What’s more, Gillispie and the Kentucky administration didn’t exactly enjoy the warmest of relationships. When UK fired Gillispie, it cited “incompatibility,” and more specifically noted unresolved contractual issues between the coach and the university.
But incompatibility can be a euphemism for many other things. And in Gillispie’s case, the firing was probably about more than just contracts and the win-loss record.
But such blemishes seemed niggling compared to the potential Gillispie brought to the Tech program. Almost everybody with a stake in Red Raider basketball saw Gillispie’s arrival as the first step on a straight road to hoops glory never before attained in the school’s history.
Alas, it all went terribly wrong.
Coaching an underpowered squad in 2011-2012, Gillispie went 8-23 and 1-17 in conference play. Despite that dreadful record, most were willing to give Gillispie a Mulligan. Nobody leveled serious criticism at the coach; everybody blamed a lack of talent instead.
Following that awful season, Gillispie and his staff signed a talented if checkered recruiting class. It was chock full of talent, but that talent came with baggage of all sorts. The class, in other words, resembled the coach.

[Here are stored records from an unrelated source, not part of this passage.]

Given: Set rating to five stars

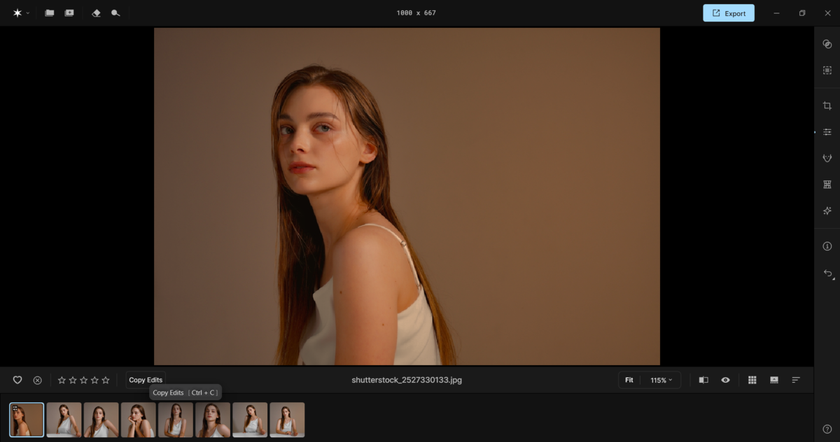Looking at the screenshot, I should (x=106, y=380).
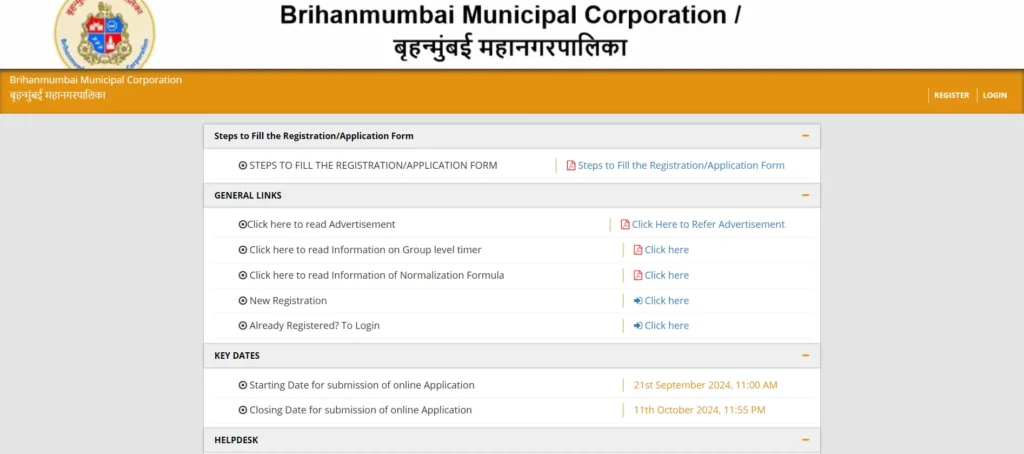
Task: Click sign-in arrow icon for Already Registered
Action: (638, 326)
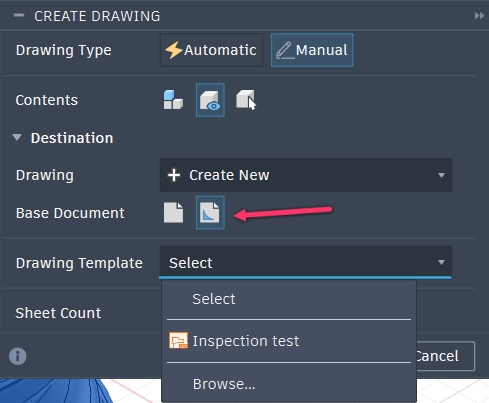The image size is (489, 403).
Task: Choose the Visible Only contents icon
Action: tap(210, 100)
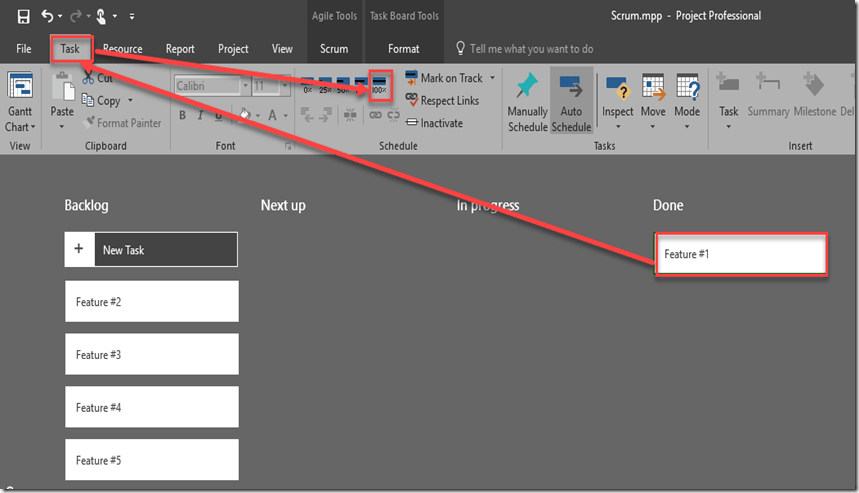Select the Feature #1 card in Done

[x=741, y=255]
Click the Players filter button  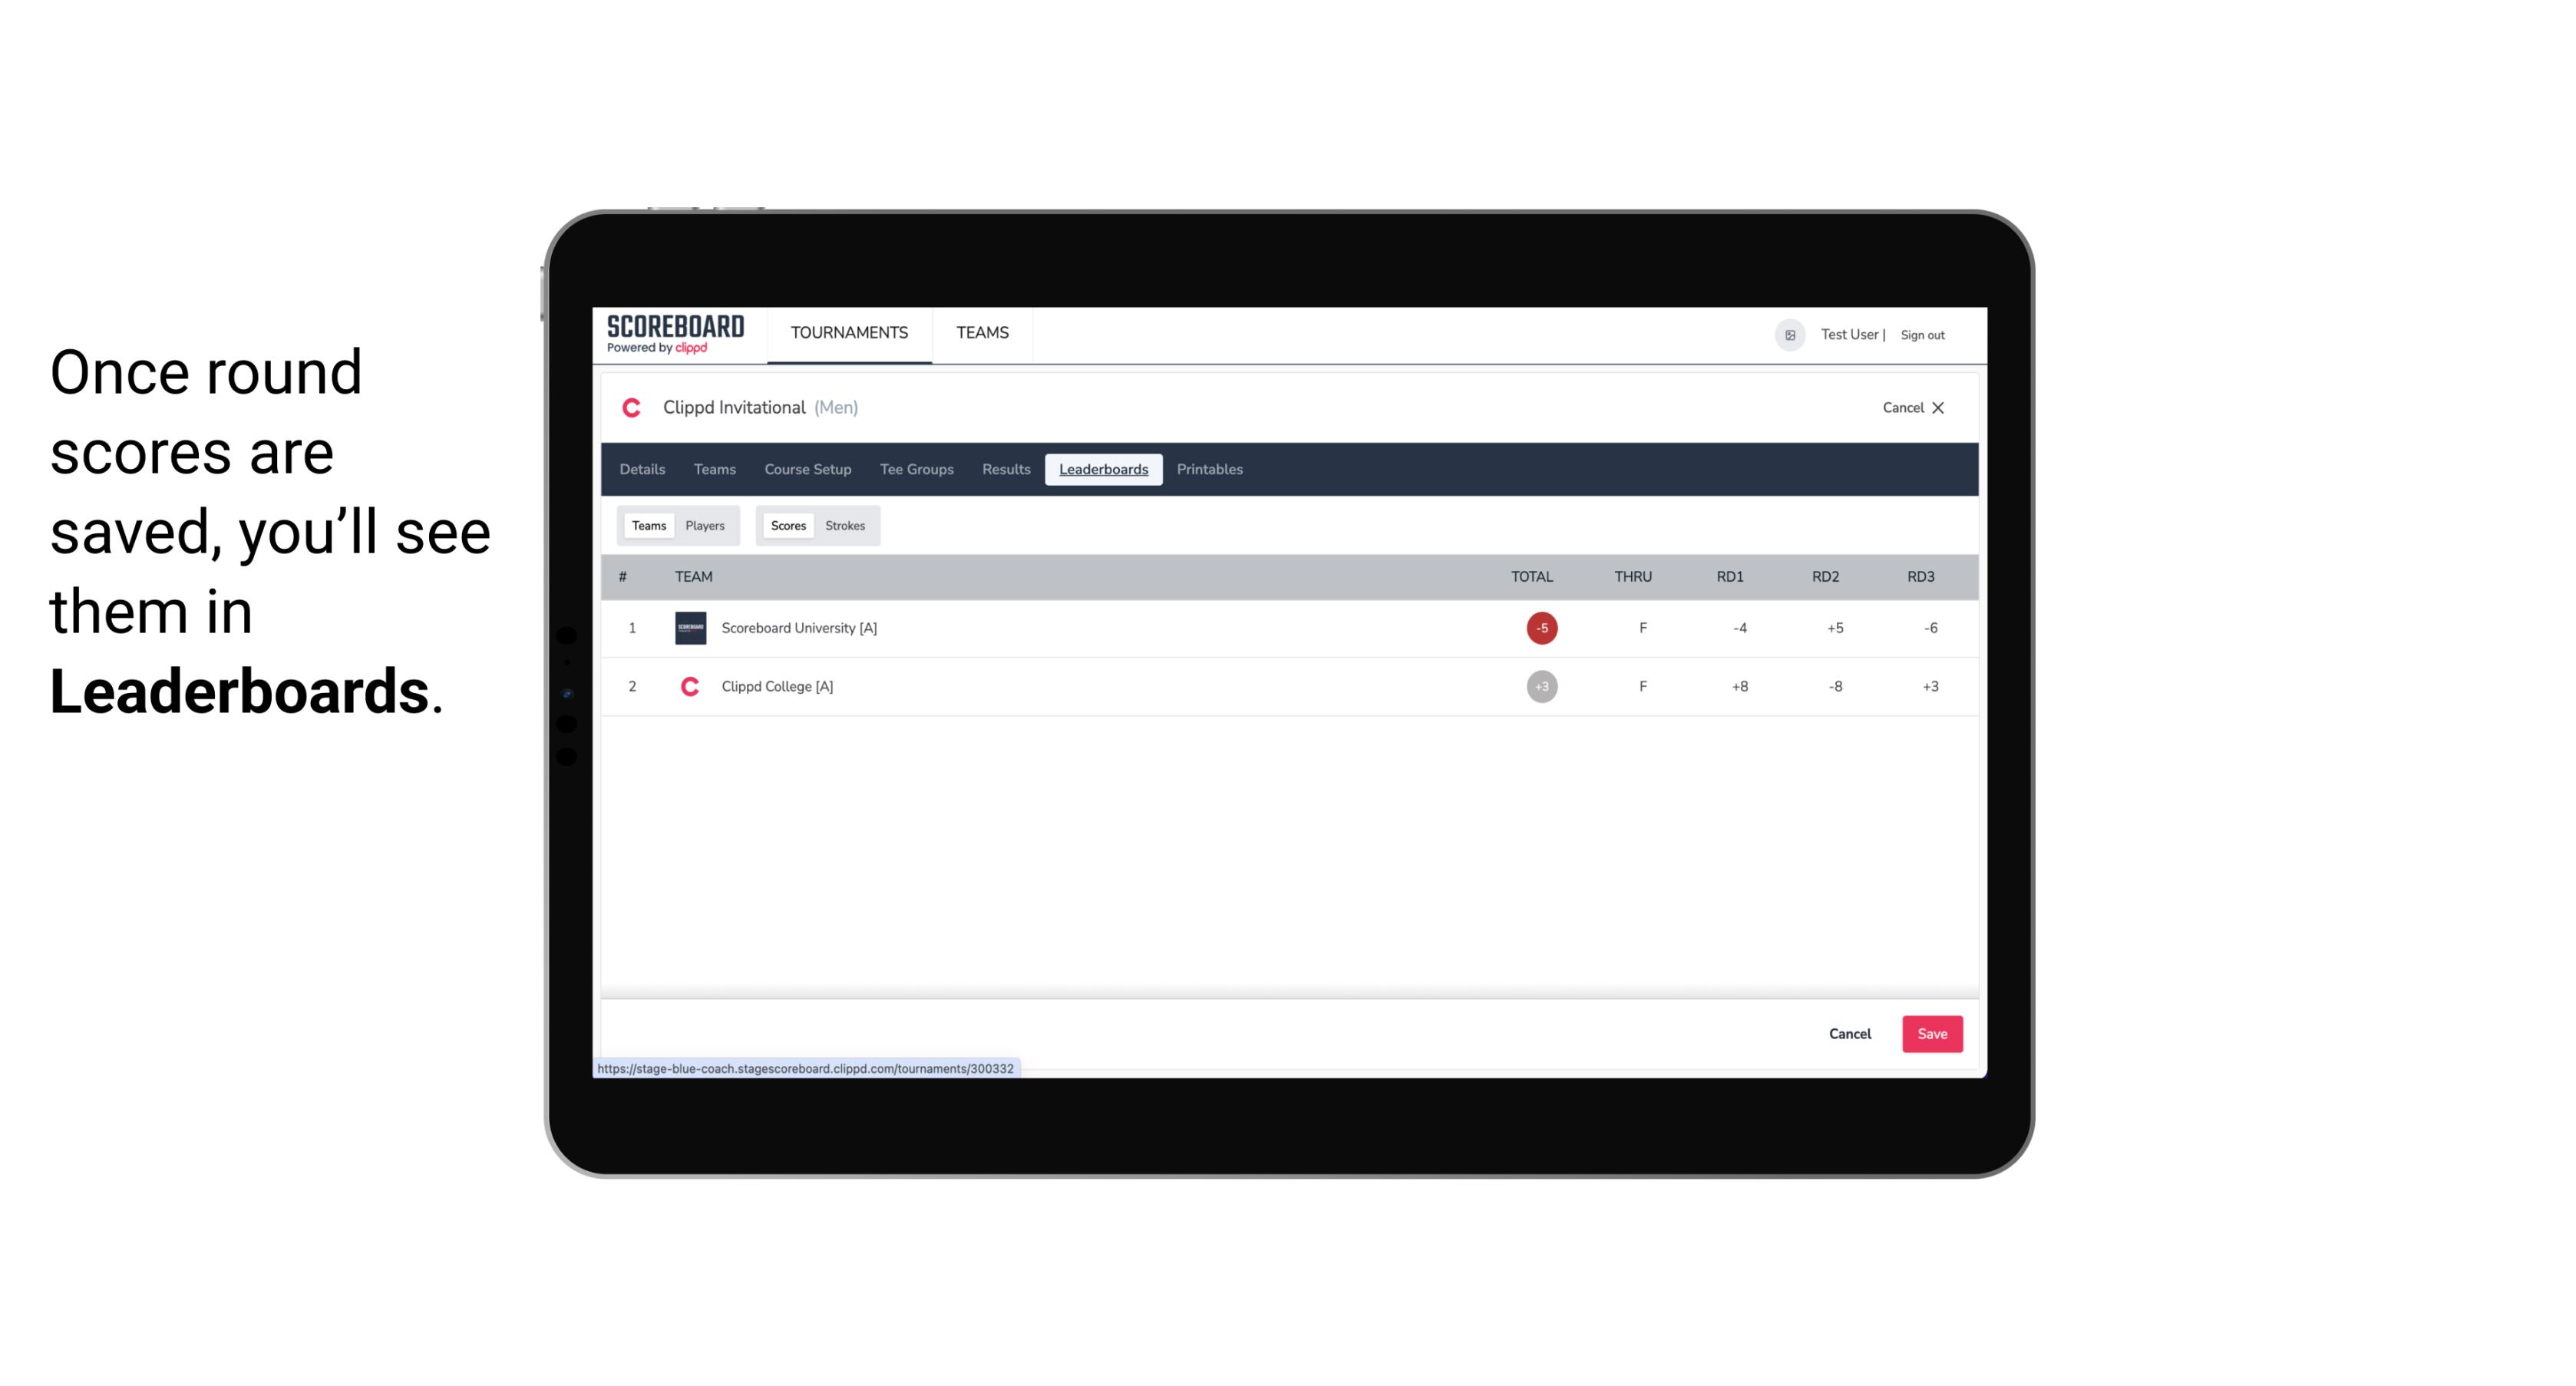tap(705, 526)
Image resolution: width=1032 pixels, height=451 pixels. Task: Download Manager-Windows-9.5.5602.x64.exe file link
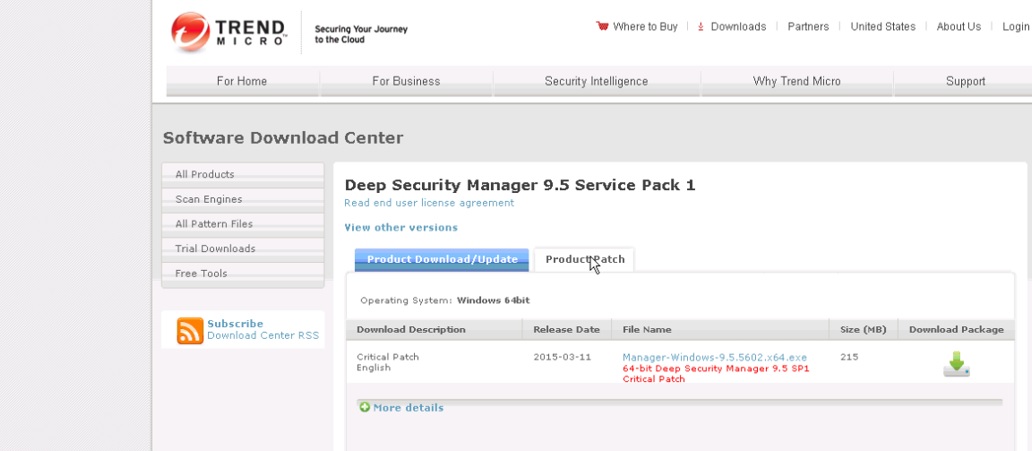coord(714,357)
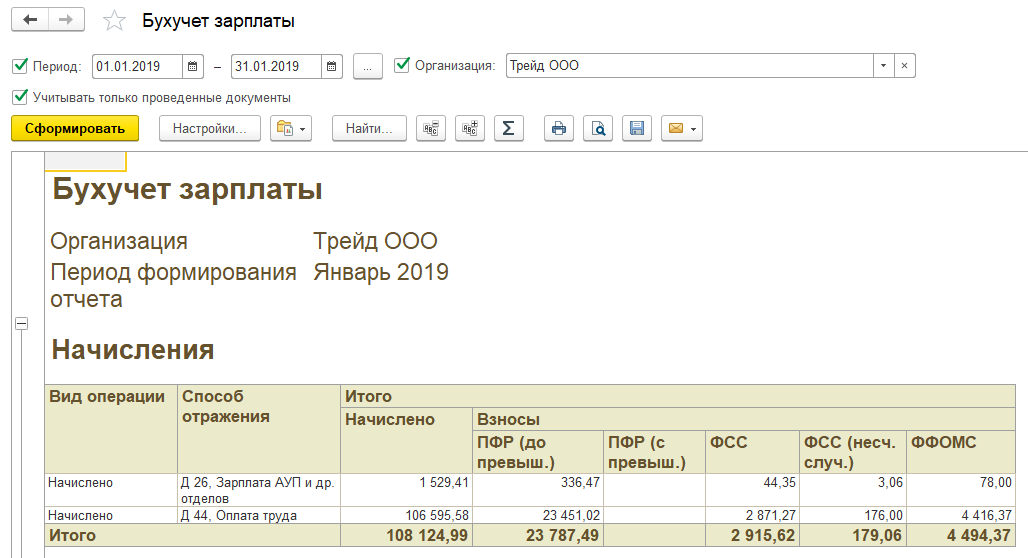The height and width of the screenshot is (558, 1028).
Task: Print the report with the printer icon
Action: (559, 128)
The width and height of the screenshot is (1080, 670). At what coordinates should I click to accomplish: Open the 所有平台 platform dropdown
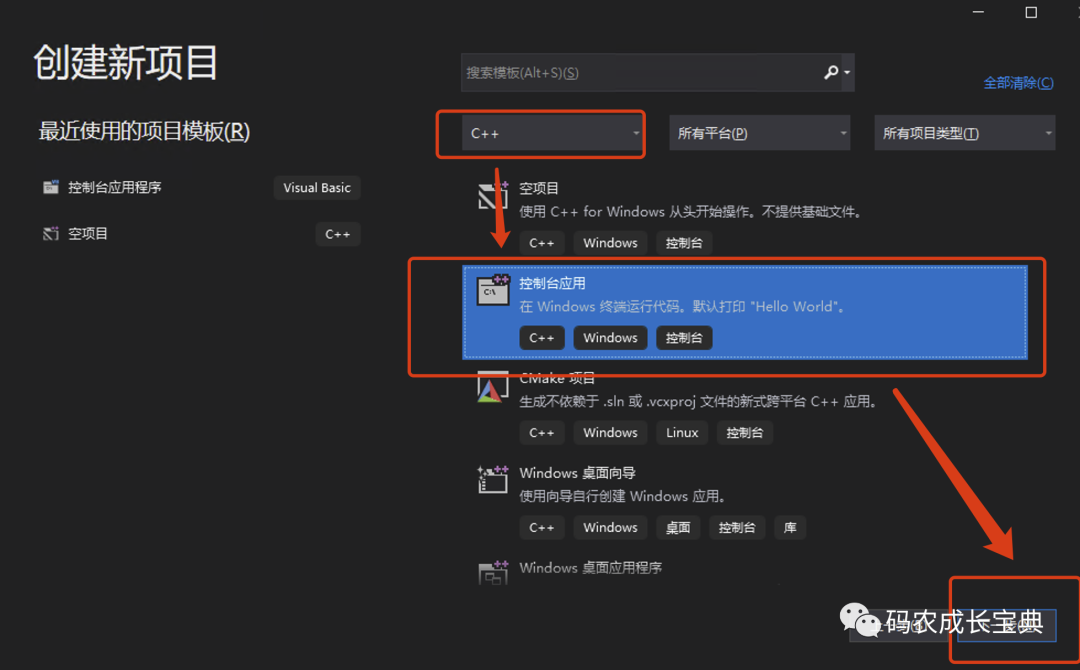pos(760,132)
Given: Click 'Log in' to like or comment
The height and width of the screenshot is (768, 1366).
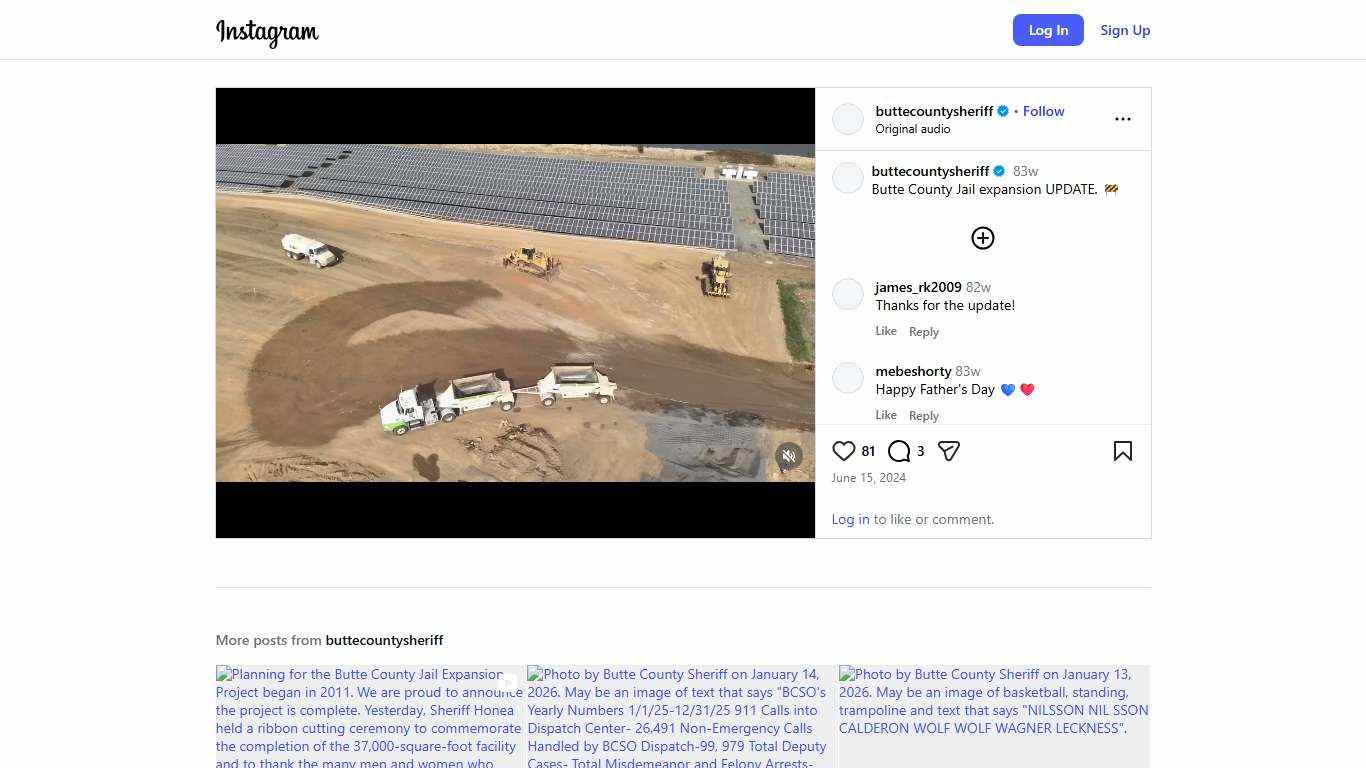Looking at the screenshot, I should pos(850,519).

But even as Wannah Bail, the class’ most lauded player left the program, Gillispie himself was disintegrating. He egregiously violated NCAA rules regulating practice duration, and, according to testimony from numerous former and current players, went far beyond the pale in his treatment of players.
The coup de grace came last week when Gillispie announced his resignation as Tech’s head coach for “health reasons.” Thus ended Gillispie’s shockingly short and unsuccessful reign as coach of Red Raider basketball.
Without knowing all the whys and wherefores, it is almost certain Gillispie’s resignation was not entirely voluntary. His violation of NCAA rules, as well as the allegations of player mistreatment provided Tech athletic director Kirby Hocutt with the perfect opportunity to eliminate a problem within the athletic department.
Without going into personal details, there was evidence of erratic, irrational behavior from Gillispie that extended beyond the basketball court. And Hocutt almost certainly knew of much more than any sports writer. Hocutt thus probably viewed Gillispie as a burning fuse that needed to be snuffed.
We may also suggest that Gillispie’s coaching skills had deteriorated following the heydays at UTEP and Texas A&M. Certainly there is nothing in his final three seasons as a head coach to suggest he was a shadow of the phenom who resurrected the Miners and Aggies.
All of which leads one to believe that Gillispie’s downfall coincided with his appointment as head coach at Kentucky.
Gillispie’s roots were humble. Born in Abilene to the son of a cattle truck driver, Gillispie was raised in the tiny town of Graford. He once stated that he never expected to go beyond being a high school or perhaps junior college basketball coach. Yet, at the age of 47, with his arrival at Kentucky, Gillispie had risen to the very pinnacle of a lucrative, competitive and egomaniacal profession.
Perhaps Gillispie’s improbable rise was more than he could handle. Not everybody deals well with fame and fortune. Perhaps these dual-edged daggers cut something loose inside of Gillispie.
His demise was assuredly as precipitous and startling as his ascent. But with the benefit of hindsight, we should also have more readily acknowledged that Gillispie’s self-immolation was a possibility from the outset.